Beckys grün und braun gesprenkelte Augen lösten sich nur widerstrebend von den Resten auf der Servierplatte. »Vielen Dank, Lady Norbury. Sonst passe ich am Samstag womöglich nicht mehr in das neue Kleid.«
Ada schluckte den letzten Bissen hinunter, eine perfekte Mischung aus Pastete, Kartoffelbrei und Möhrchen. »Was ist am Samstag?«
»Die Hainsworths haben für das Wochenende nach Givons Grove eingeladen.« Grace trank einen Schluck und stellte ihr Wasserglas ab. »Nichts Großartiges, nur Freunde und Nachbarn.«
»Darf ich mit, Mama?«
Tapfer hielt Ada den überraschten Blicken dreier Augenpaare stand.
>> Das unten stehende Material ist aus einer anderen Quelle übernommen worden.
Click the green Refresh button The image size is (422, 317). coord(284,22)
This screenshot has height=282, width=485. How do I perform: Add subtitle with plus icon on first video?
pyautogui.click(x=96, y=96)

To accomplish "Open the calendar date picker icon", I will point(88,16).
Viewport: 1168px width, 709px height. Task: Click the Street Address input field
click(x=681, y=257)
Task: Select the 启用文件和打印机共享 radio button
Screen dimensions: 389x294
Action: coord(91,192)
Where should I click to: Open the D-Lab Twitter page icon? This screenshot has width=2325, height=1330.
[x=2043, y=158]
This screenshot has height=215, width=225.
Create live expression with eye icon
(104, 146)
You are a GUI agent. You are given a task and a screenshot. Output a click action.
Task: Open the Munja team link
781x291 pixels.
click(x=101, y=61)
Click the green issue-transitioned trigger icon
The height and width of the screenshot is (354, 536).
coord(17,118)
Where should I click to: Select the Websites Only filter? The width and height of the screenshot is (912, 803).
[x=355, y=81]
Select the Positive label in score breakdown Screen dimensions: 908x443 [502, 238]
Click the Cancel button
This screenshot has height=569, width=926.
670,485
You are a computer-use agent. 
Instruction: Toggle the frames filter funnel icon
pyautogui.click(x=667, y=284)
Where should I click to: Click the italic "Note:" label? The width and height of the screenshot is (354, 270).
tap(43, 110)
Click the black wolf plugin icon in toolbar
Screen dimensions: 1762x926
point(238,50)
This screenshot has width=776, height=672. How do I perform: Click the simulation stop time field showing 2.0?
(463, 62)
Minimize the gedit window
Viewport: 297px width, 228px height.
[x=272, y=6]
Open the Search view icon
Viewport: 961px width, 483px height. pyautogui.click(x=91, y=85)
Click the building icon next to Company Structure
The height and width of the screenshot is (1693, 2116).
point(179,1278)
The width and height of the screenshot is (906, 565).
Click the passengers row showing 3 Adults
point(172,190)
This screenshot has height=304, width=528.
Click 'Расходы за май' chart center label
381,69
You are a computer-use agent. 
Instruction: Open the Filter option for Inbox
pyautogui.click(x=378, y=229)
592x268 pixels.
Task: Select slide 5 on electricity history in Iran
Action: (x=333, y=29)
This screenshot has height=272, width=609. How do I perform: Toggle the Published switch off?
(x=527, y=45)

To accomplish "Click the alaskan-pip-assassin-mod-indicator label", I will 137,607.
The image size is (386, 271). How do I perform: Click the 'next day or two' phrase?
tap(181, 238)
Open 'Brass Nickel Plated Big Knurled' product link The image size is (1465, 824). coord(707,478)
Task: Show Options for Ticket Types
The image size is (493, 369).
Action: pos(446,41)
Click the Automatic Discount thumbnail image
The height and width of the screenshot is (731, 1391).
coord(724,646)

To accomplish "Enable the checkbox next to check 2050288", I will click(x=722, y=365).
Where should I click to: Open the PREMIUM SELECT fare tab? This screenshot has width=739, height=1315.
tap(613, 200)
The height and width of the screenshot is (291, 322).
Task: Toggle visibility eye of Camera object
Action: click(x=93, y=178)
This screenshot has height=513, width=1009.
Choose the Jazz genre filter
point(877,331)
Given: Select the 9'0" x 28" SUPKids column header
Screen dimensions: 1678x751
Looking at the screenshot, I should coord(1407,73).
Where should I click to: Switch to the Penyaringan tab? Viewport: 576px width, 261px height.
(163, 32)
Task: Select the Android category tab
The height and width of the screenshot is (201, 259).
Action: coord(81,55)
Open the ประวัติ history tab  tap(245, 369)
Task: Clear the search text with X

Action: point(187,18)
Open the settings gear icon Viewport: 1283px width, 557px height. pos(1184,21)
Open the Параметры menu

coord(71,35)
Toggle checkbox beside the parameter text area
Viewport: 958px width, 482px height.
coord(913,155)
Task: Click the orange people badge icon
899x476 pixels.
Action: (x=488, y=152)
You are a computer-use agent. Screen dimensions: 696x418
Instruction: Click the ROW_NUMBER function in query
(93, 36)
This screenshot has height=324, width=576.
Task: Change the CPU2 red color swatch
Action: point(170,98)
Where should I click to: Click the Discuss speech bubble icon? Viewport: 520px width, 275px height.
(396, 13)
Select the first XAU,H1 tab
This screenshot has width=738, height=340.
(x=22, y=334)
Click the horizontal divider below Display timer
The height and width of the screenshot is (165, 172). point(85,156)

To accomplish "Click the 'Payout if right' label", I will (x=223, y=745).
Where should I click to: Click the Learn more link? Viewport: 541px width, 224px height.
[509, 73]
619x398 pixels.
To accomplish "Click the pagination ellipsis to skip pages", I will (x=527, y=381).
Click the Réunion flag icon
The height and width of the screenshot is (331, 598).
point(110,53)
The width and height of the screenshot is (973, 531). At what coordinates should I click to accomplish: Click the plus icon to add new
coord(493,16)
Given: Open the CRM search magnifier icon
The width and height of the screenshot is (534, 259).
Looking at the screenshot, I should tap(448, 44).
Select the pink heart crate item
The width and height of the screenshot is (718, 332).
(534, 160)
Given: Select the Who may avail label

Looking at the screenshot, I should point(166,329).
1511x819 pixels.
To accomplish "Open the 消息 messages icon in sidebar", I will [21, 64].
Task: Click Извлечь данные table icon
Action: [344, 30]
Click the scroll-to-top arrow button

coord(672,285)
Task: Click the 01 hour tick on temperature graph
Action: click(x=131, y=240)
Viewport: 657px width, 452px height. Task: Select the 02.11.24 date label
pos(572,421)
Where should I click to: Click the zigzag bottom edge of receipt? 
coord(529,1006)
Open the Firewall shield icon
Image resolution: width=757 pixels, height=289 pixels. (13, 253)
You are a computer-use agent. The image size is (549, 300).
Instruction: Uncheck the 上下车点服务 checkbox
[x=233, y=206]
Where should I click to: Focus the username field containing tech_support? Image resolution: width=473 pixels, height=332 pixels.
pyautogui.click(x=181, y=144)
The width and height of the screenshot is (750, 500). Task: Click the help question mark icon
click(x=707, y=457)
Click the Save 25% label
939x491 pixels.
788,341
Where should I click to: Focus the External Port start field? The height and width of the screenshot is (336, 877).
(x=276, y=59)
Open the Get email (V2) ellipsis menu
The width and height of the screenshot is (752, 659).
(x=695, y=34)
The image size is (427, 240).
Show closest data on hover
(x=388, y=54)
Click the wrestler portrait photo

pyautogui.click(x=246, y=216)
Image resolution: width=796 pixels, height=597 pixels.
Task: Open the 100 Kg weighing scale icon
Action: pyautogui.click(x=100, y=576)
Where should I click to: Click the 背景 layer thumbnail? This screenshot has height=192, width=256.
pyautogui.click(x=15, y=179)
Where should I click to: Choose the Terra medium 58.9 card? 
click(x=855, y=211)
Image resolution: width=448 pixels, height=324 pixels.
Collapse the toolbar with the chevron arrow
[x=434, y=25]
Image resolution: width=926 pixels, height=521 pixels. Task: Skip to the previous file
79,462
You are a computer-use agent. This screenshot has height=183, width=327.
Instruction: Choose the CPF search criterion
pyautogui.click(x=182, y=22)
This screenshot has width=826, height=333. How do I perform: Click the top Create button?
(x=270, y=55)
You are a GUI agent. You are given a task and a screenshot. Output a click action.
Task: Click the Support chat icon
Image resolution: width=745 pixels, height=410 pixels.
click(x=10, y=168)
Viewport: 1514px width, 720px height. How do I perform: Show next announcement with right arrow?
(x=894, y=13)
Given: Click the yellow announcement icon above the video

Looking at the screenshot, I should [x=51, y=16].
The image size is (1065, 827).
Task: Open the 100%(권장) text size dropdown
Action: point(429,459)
»Aber du wolltest doch früher nie –«, platzte Becky heraus, was in ihrer unverkennbaren hohen, schmeichlerischen Stimme zuckersüß klang und weich wie Buttertoffee.
»Ich habe meine Meinung eben geändert«, fiel Ada ihr ungewohnt trotzig ins Wort. Grace’ Finger, die sich mit festem Druck um die ihren schlossen, ließen ein glückliches Flattern in ihrem Bauch aufsteigen. Offenbar hatten die Monate im Ausland das kleine Wunder bewirkt, das sie alle erhofft hatten. Die Zeiten, in denen Ada sich ängstlich an den Rockzipfel von Mutter und Schwester gehängt, sich hinter dem Rücken von Vater und Bruder versteckt hatte, würden ab heute ein für alle Mal der Vergangenheit angehören.
»Natürlich darfst du mit«, erwiderte Constance Norbury. »Lord und Lady Grantham werden entzückt sein.« Zärtlich ruhte ihr Blick auf ihrer Jüngsten, bevor sie zur Teekanne griff.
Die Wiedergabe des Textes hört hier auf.